To summarize your calculation of the fixed fields: you chose a basis of $K$ as a $\mathbb Q$-vector space, and for each element of that basis (except 1, which is of course fixed by every automorphism) you calculated its image under $\sigma \varphi$. You then asserted that the field generated by the fixed basis vectors is the fixed field. But this is not generally true: an automorphism can fix some linear combinations of the basis vectors without fixing the individual basis vectors involved in those combinations. Indeed, because \begin{align*} \sigma \varphi(\sqrt[4]{11}) & = i \sqrt[4]{11} \text{ and} \\ \sigma \varphi(i \sqrt[4]{11}) & = \sqrt[4]{11}, \end{align*} it follows that $\sigma \varphi$ fixes the element $(1+i)\sqrt[4]{11}$. You can similarly check that $\sigma^3 \varphi$ fixes the element $(1-i)\sqrt[4]{11}$. Each of these elements generates a quartic extension of $\mathbb Q$ (containing $\mathbb Q(i \sqrt{11})$), so these quartic extensions must be the true fixed fields. Finally, intersecting $K^{\sigma \varphi} = \mathbb Q((1+i)\sqrt[4]{11})$ with $K^{\sigma^2} = \mathbb Q(\sqrt{11}, i\sqrt{11})$ confirms your claim that the fixed field of the order-4 subgroup $\langle \sigma \varphi, \sigma^2 \rangle$ is $\mathbb Q(i\sqrt{11})$.
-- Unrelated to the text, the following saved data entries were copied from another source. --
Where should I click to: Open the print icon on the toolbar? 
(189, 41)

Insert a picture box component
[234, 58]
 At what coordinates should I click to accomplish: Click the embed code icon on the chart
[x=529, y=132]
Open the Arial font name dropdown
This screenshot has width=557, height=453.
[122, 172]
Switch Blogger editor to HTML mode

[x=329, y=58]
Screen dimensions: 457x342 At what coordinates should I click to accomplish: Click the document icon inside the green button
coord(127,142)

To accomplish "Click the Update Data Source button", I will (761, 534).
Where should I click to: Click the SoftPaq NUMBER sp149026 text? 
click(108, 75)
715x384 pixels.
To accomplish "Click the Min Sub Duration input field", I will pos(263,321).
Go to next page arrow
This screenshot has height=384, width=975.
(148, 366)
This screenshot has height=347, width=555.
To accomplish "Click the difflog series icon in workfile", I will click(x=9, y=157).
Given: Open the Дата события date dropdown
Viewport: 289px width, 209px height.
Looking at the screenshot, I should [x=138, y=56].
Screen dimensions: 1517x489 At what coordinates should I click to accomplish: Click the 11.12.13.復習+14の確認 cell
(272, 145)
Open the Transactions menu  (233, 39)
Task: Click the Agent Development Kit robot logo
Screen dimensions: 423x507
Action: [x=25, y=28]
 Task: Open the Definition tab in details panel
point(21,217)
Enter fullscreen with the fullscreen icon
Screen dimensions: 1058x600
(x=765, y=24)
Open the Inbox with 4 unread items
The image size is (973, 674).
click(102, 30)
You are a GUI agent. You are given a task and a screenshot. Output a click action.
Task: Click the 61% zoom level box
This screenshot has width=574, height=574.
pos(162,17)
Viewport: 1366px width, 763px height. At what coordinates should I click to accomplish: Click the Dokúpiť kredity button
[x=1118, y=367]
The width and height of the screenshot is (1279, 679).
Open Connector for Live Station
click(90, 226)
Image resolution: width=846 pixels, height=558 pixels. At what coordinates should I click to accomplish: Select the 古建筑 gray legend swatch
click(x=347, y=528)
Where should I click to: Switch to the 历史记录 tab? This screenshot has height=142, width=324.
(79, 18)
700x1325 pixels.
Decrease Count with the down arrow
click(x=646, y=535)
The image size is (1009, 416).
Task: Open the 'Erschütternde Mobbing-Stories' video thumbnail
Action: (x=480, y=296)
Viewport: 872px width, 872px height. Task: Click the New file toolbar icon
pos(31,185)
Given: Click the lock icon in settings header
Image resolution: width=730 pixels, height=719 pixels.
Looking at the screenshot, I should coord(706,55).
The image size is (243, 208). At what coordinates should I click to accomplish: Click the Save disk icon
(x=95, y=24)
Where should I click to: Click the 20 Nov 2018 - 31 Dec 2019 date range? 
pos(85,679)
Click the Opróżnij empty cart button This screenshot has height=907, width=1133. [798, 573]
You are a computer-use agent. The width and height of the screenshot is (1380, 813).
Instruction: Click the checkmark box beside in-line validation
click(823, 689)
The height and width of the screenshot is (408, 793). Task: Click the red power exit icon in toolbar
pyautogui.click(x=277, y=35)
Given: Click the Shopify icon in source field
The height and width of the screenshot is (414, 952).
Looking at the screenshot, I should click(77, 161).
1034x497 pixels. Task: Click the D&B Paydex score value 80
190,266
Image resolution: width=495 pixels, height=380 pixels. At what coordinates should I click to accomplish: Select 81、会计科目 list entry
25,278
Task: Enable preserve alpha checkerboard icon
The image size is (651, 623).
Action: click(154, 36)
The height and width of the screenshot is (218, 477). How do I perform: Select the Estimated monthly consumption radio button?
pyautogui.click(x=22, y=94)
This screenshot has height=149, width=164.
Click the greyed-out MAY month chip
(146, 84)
If you want to calculate the fixed field without relying on dimension considerations to know when you've got everything, one approach would be to "linearize" the calculation you've already done. Namely, write a general element of $K$ as $a_1 + a_2 \sqrt[4]{11} + \dots + a_8 i \sqrt[4]{11^3}$ with each $a_i \in \mathbb Q$, write down its image under $\sigma \varphi$ (or whatever automorphism you're interested in), and solve the $8$-by-$8$ system of linear equations given by asserting that it's a fixed point.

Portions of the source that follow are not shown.